Growing Food in Space and Ukraine

We were invited to joing the Mayor of the City of Zhutomyr, Ukraine for a tour of the Korolov Space Museum. Sergey Korolov was the mastermind behing all of the Soviet Union's space efforts. In fact, it is his designed Progress Transport vehicle which is the only way astronauts can get to the Internation Space Station since the Shuttle has been retired.
The museum is well done and represents many of the Russian and USSR achievements in space over the years. Korolov was born in Zhutomyr and they made a museum of the house where he was born and across the street is the actual space museum. I was quite surprised when one of the poster exhibits was an experiment showing the growth of plants in space, first on the MIR space station and then on the ISS. Then I recognized the plant growth chambers in the photos taken on the ISS. They were the modules designed and built at the Space Dynamics Laboratory. They were then transported to Moscow for testing and then launched on the Progress to the ISS. Russian astronauts conducted all the experiments and ate the food that was produced.
When I told the Mayor that I worked at SDL, who made the modules and cooperated with the Russians, he became very excited. He aske if I would come back for an interview and write up our history of the program so that the Museum can do a story and display on our cooperative efforts (he was not aware than this was a cooperative effort with the U.S.) They want to grow the international cooperation part of the Museum, and this was a perfect fit.
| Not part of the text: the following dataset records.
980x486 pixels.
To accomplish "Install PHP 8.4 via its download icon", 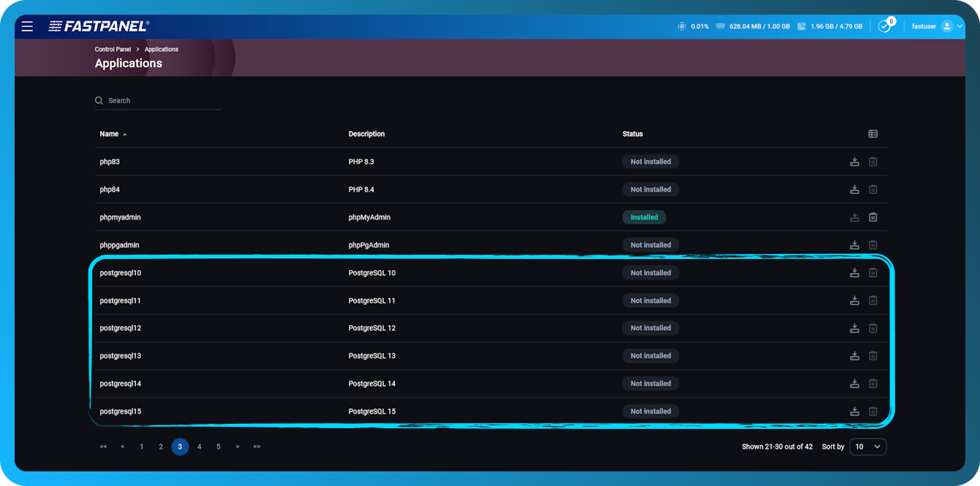I will coord(854,189).
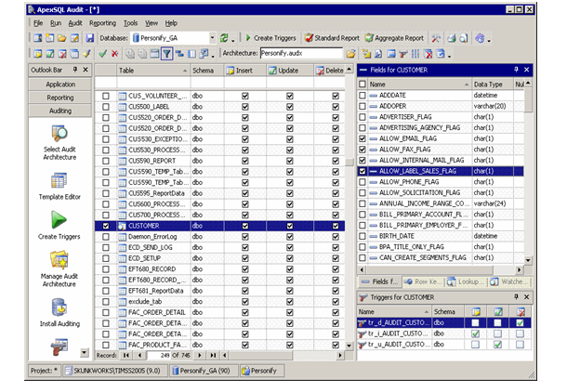
Task: Click the Standard Report button
Action: click(333, 38)
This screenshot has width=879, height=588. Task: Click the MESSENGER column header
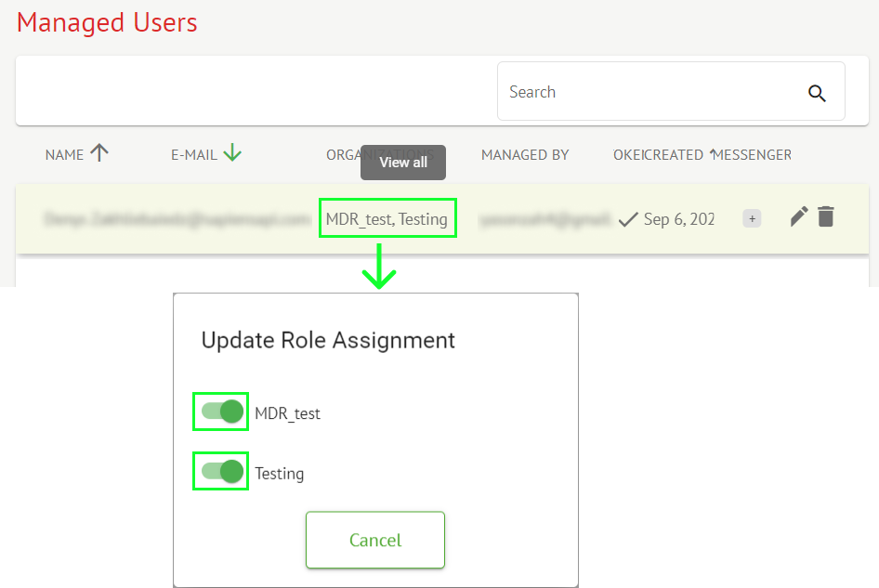coord(754,155)
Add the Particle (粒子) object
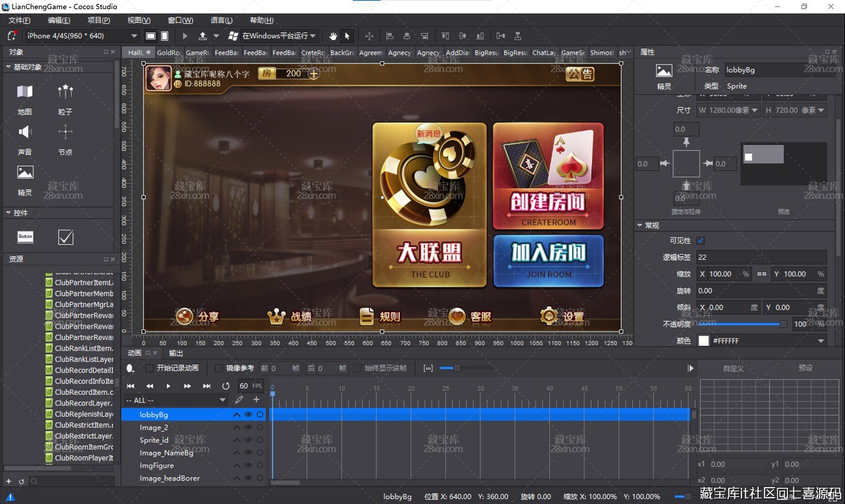 pos(65,92)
We are looking foward to the follow up interview and story.
Then we had a chance to tour the Nation's largest producer of quail eggs and quail meat in Eastern Europe, maybe even the world. They have about 40,000 quail laying 30,000 eggs a day. They provide quail eggs for all of Ukraine.
We were fortunate to arrive just as about 20,000 quail chicks were hatching. They only eigh about 9 grams when hatched, and are an eating machine. For the first few days while they tripple their weight and size, they like loud noizes. We could whistle and they would come running to you. I guess that is instinct for where the food is. It is amazing how fast they grow and then begine to lay eggs. This photo is of thousands of two day old chicks. They reminded me of a floor covered with cockroaches moving for hiding when the light is turned on. It was fascinating and extremely educational. They gave us 100 fresh eggs that we will boil and put in a salad. They do taste just like chicken eggs, but the shells are several shades of brown kind of like a paint horse.
Having fun in Ukraine.

I Know Where Babies Come From!

I have now learned where babies come from. This answer came to me as I was gazing out the window of our long Marshrutka rides from Kyiv to Zhutomyr, Ukraine. In fairy tales and old stories, I learned about storks. It ws rumored they brought babies to families. I thought they were just mythological and did not really exist.
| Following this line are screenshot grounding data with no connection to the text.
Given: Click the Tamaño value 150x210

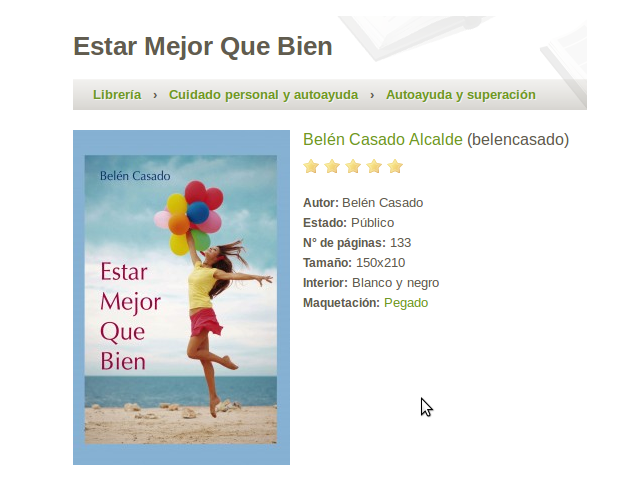Looking at the screenshot, I should tap(380, 263).
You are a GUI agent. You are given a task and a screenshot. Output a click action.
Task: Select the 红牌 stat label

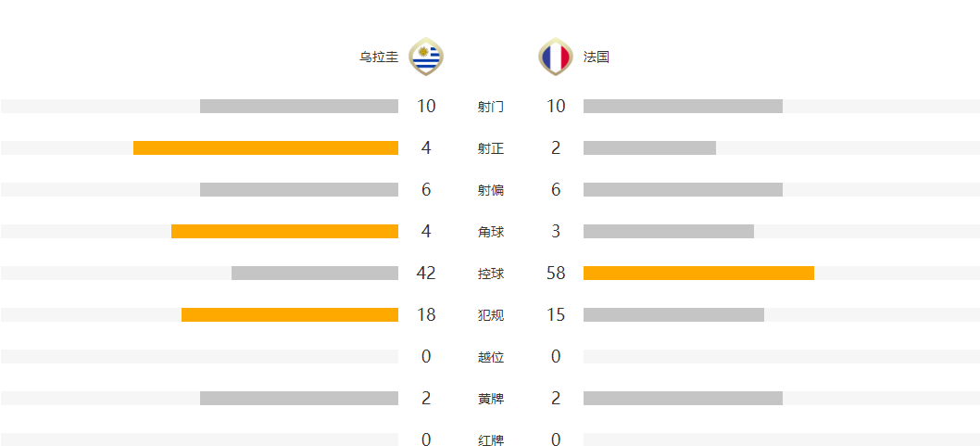point(491,440)
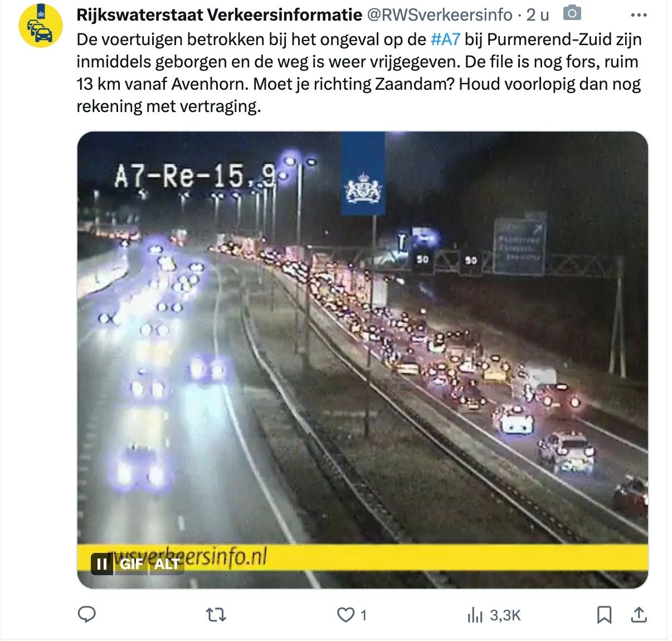Open the #A7 hashtag link

[445, 40]
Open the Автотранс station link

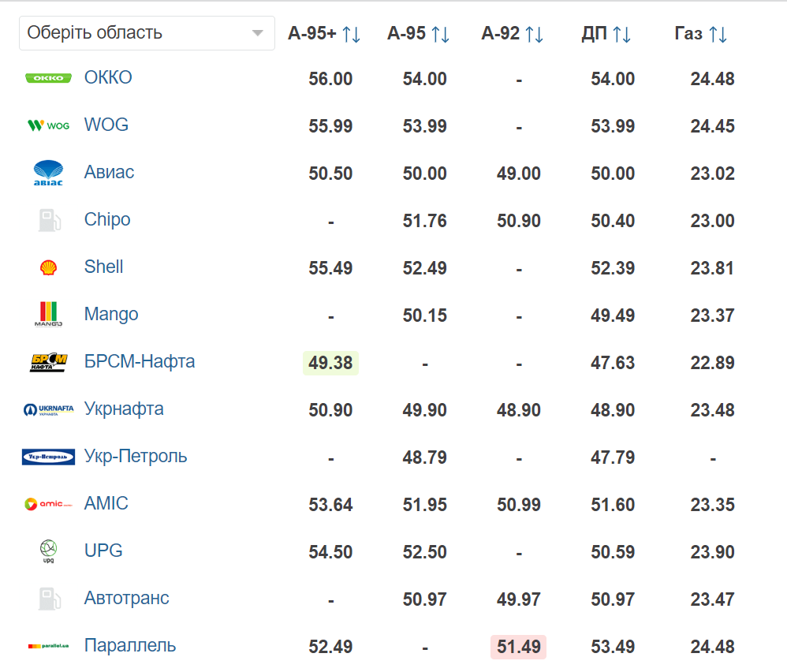tap(126, 598)
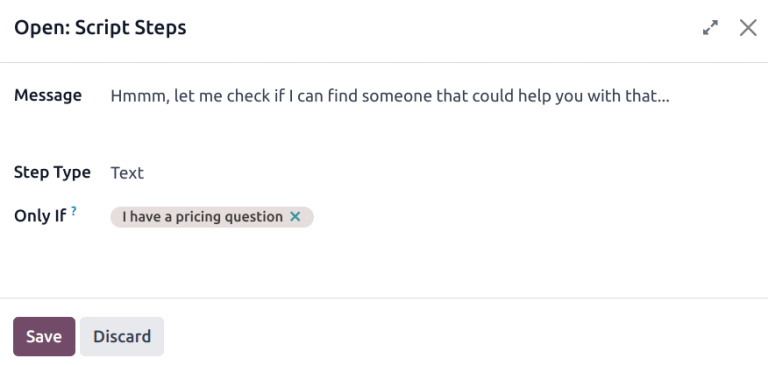The width and height of the screenshot is (768, 365).
Task: Show the Only If help tooltip
Action: pos(73,211)
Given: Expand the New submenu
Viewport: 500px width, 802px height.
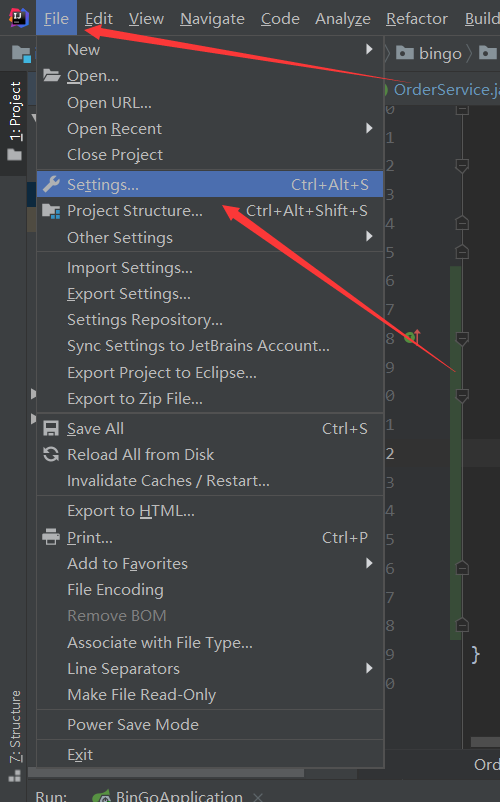Looking at the screenshot, I should 210,50.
But, trip after trip to Zhutomyr I saw several very large gray nests on top of power and telephone poles not too far from the road. Often there were several in a row, one on every pole it seemed. There must have been 50 or more over a 40 mile stretch. At first I thought they were ornamental, man-made to look like large bird nests. They were huge, even bigger than an eagle's nest! I knew eagles would not build a nest in populated areas, so that was out. They were close to houses and barns. I could not imagine any bird willing to build a nest that close to human activity.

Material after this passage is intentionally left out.